Characterization of disturbed neural crest migration as mechanism of developmental toxicity of prescription drugs

Abstract

In the last years, different individual human embryonic stem cell-based developmental toxicity test systems have been established and have been proven to offer new possibilities to explore toxicological hazard directly on relevant and non-transformed human cells. A further achievement has been the combination of these assays to comprehensive batteries able to predict human developmental toxicity. In the framework of the European project ESNATS (Embryonic Stem cell-based Novel Alternative Testing Strategies), we developed a test battery which allows the inclusion of any developmental toxicity assay, and that explores the responses of such test systems to a wide range of compounds.

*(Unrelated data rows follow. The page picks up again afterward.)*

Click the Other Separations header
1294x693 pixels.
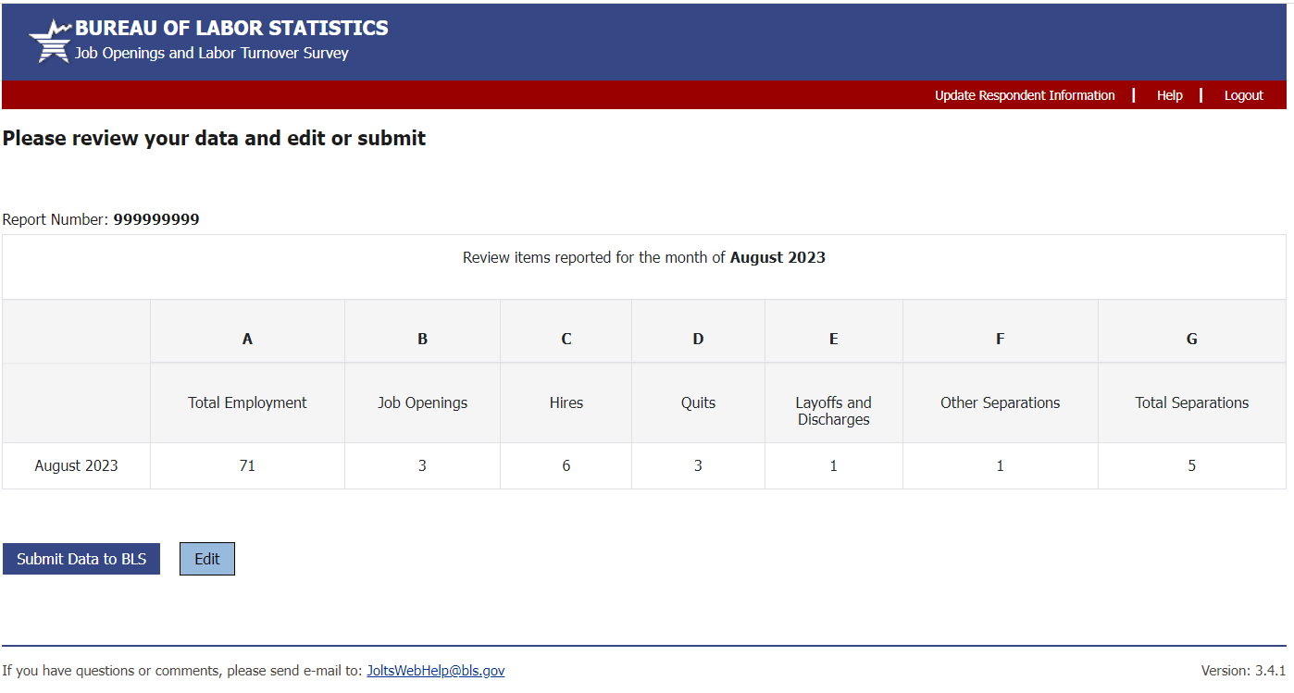tap(1000, 402)
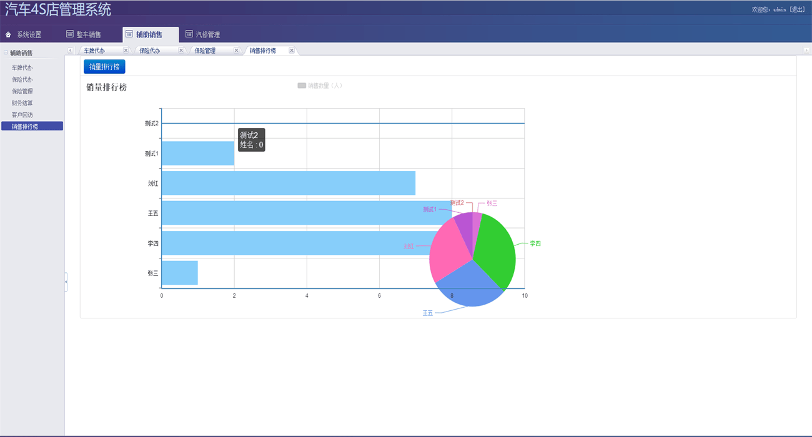This screenshot has height=437, width=812.
Task: Close the 车牌代办 tab
Action: pos(126,51)
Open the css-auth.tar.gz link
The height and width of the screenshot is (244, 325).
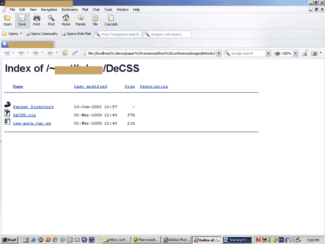tap(32, 124)
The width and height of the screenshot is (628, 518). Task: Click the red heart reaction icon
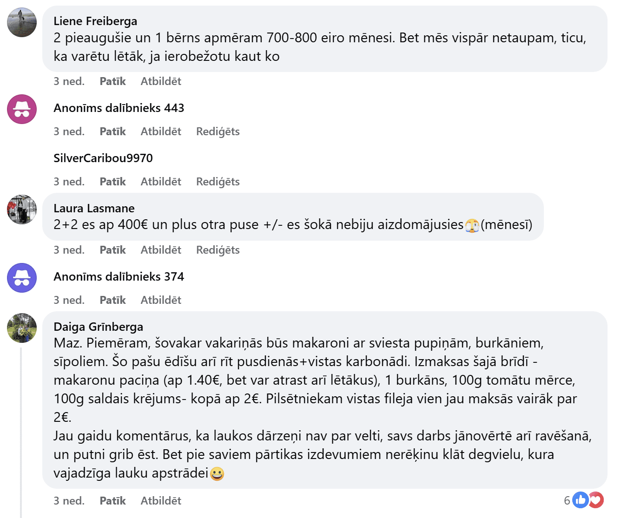(x=596, y=500)
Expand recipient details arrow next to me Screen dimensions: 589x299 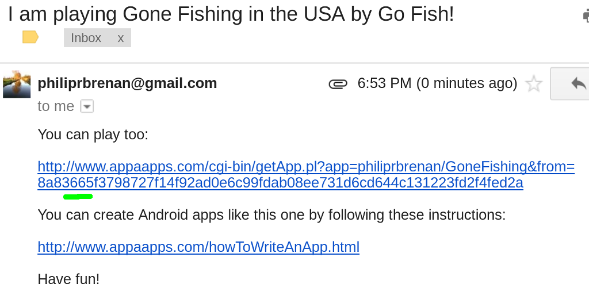(x=87, y=107)
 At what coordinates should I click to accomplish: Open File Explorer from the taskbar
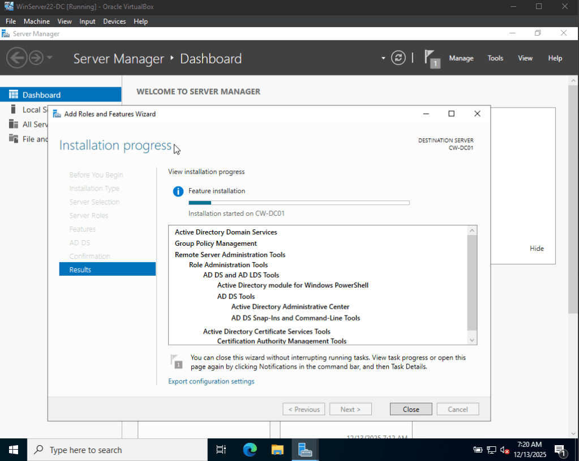coord(277,450)
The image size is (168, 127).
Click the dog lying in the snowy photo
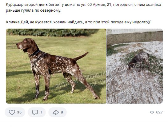(139, 62)
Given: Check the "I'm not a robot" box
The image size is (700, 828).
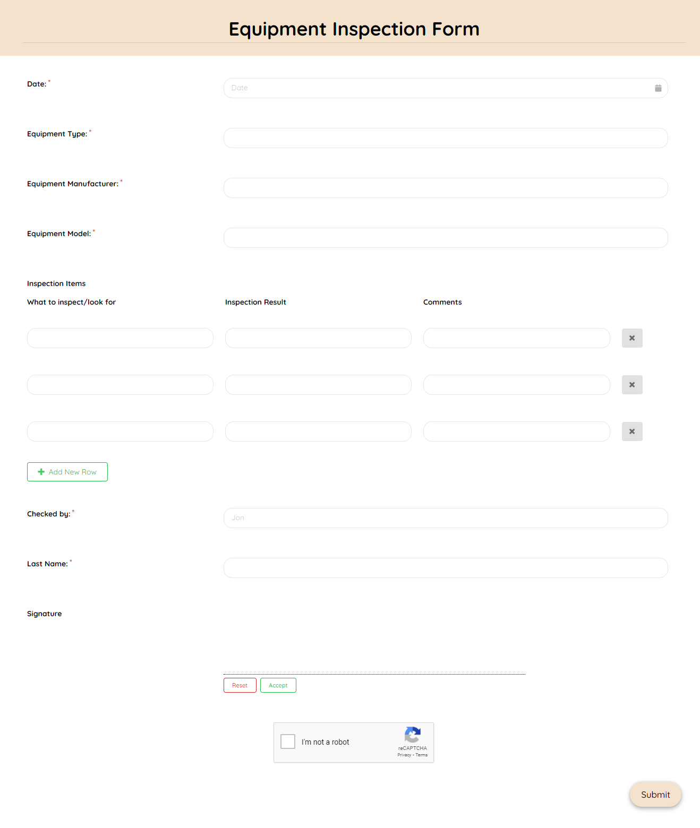Looking at the screenshot, I should coord(288,741).
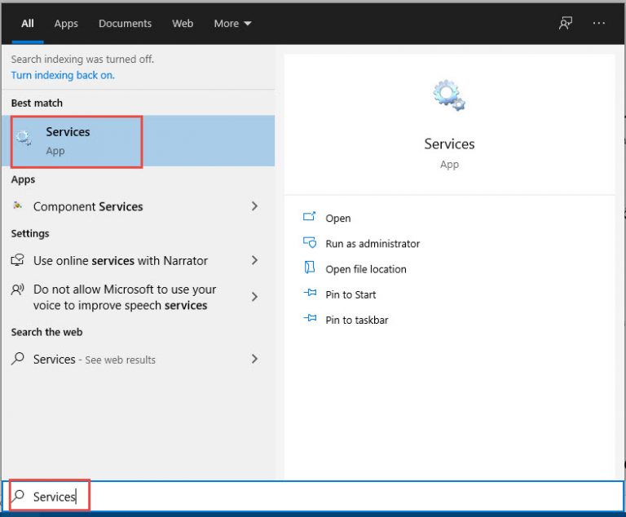Expand Use online services with Narrator arrow

point(254,260)
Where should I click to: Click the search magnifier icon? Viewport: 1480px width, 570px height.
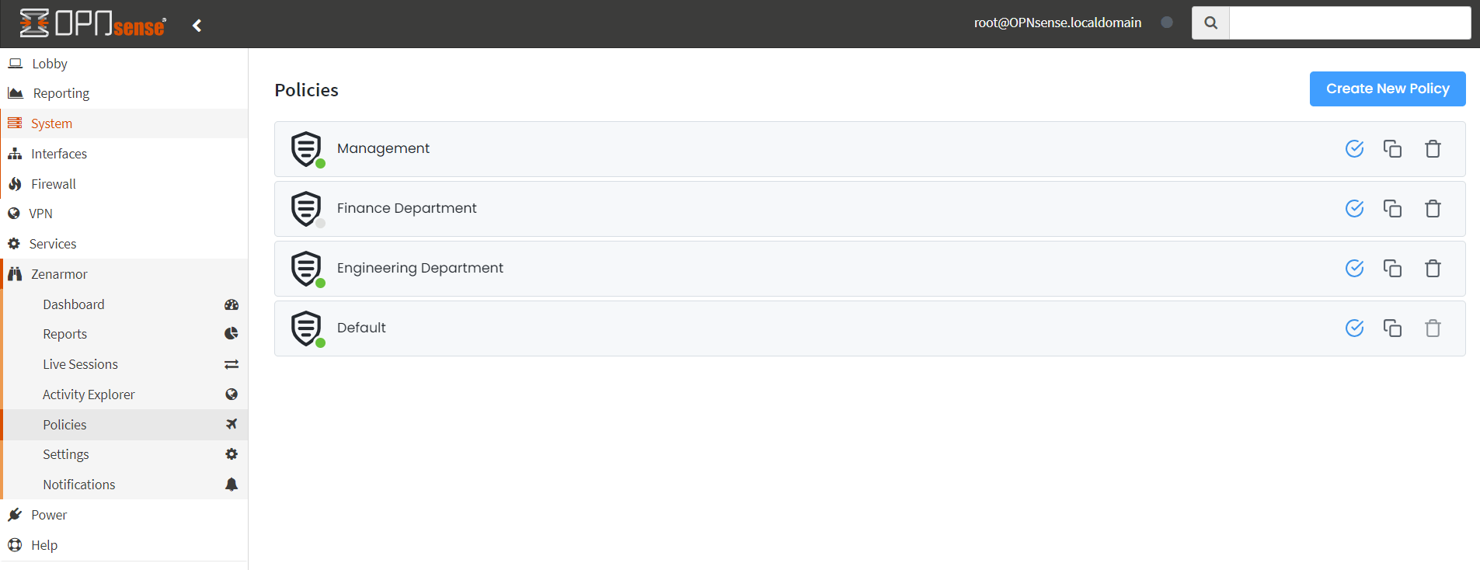1210,23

As a first step, we selected and characterized a heterogeneous group of compounds with a wide applicability domain, which ranged from environmental pollutants to several prescription drugs. To evaluate the feasibility of the suggested test framework, we performed the initial screen in a well-characterized assay that evaluates ‘migration inhibition of neural crest cells’ (MINC assay), which finally resulted in the identification of 11 hits (e.g. geldanamycin, arsenite, PBDE-99). Next, transcriptome analysis for some selected MINC hits was performed. The transcriptome changes triggered by these substances in human neural crest cells (NCC) were recorded and analyzed. Transcript profiling allowed a clear separation of different toxicants. Furthermore, a diagrammatic system was developed to visualize and compare toxicity patterns of a group of chemicals by giving a quantitative overview of altered superordinate biological processes (e.g. KEGG pathways or overrepresented gene ontology terms). Finally, the transcript data were mined for potential markers of toxicity. We found that the inclusion of transcriptome data largely increased the information from the MINC phenotypic test. As a final step, one of the MINC-positive compounds, the prescription drug interferon-β (IFNβ), was chosen to be further characterized as potential developmental toxicity hazard. We could confirm the adverse effects of IFNβ on NCC migration in different functional assays. The analysis of transcriptome changes suggested a role of altered JAK-STAT signaling in toxicity, which was confirmed by detailed measurements of interferon effects on signaling in the presence of specific kinase inhibitors.